Bottom Line: The etiology is not well defined.Extended periods of immobilization of joints lead to contractures difficult to completely reverse by rehabilitation treatments.No reversal occurred in the highest severity group (32 week; P>0.05).

View Article: PubMed Central - PubMed

Affiliation: Department of Medicine, Faculty of Medicine, University of Ottawa, 451 Smyth Rd,, Ottawa, ON K1H 8M5, Canada. gtrudel@ottawahospital.on.ca.

ABSTRACT

Background: Knee flexion contractures prevent the full extension of the knee joint and cause disability. The etiology is not well defined. Extended periods of immobilization of joints lead to contractures difficult to completely reverse by rehabilitation treatments. Recovery of the complete range of motion without intervention has not been studied but is of importance to optimize clinical management. This study was designed to quantify the spontaneous reversibility of knee flexion contractures over time.

Methods: Knee flexion contractures of increasing severities were induced by internally fixing one knee of 250 adult male rats for 6 increasing durations. The contractures were followed for four different durations of spontaneous recovery up to 48 weeks (24 groups, target n=10 per group). The angle of knee of extension at a standardized torque was measured. Contralateral knees constituted controls.

Results: Full reversibility characterized by knee extension similar to controls was only measured in the lowest severity group where 4 weeks of spontaneous recovery reversed early-onset contractures. Spontaneous recovery of 2, 4 and 8 weeks caused partial gain of knee extension in longer-lasting contractures (P ≤ 0.05; all 4 comparisons). Extending the durations of spontaneous recovery failed to further improve knee extension (P>0.05, all 12 comparisons). No reversal occurred in the highest severity group (32 week; P>0.05).

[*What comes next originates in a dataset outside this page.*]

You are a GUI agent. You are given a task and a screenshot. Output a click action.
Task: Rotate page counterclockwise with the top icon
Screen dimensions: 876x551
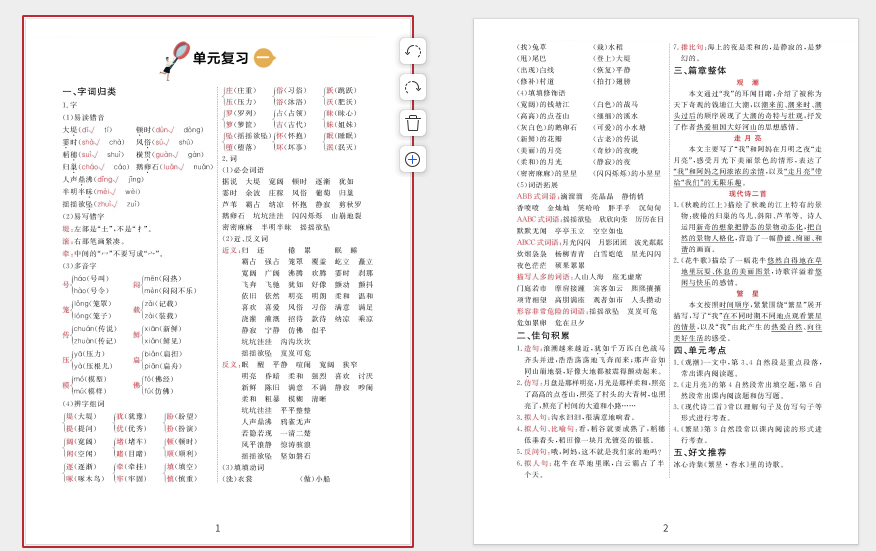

Conclusions: Reversibility of knee flexion contractures was dependent on their severity. Full spontaneous recovery was limited to the least severe contractures. While contractures initially improved, a plateau was reached beyond which additional durations of spontaneous recovery led to no additional gain of knee extension. These results support our view that without treatment, permanent losses in knee mobility must be anticipated in immobility-induced contractures.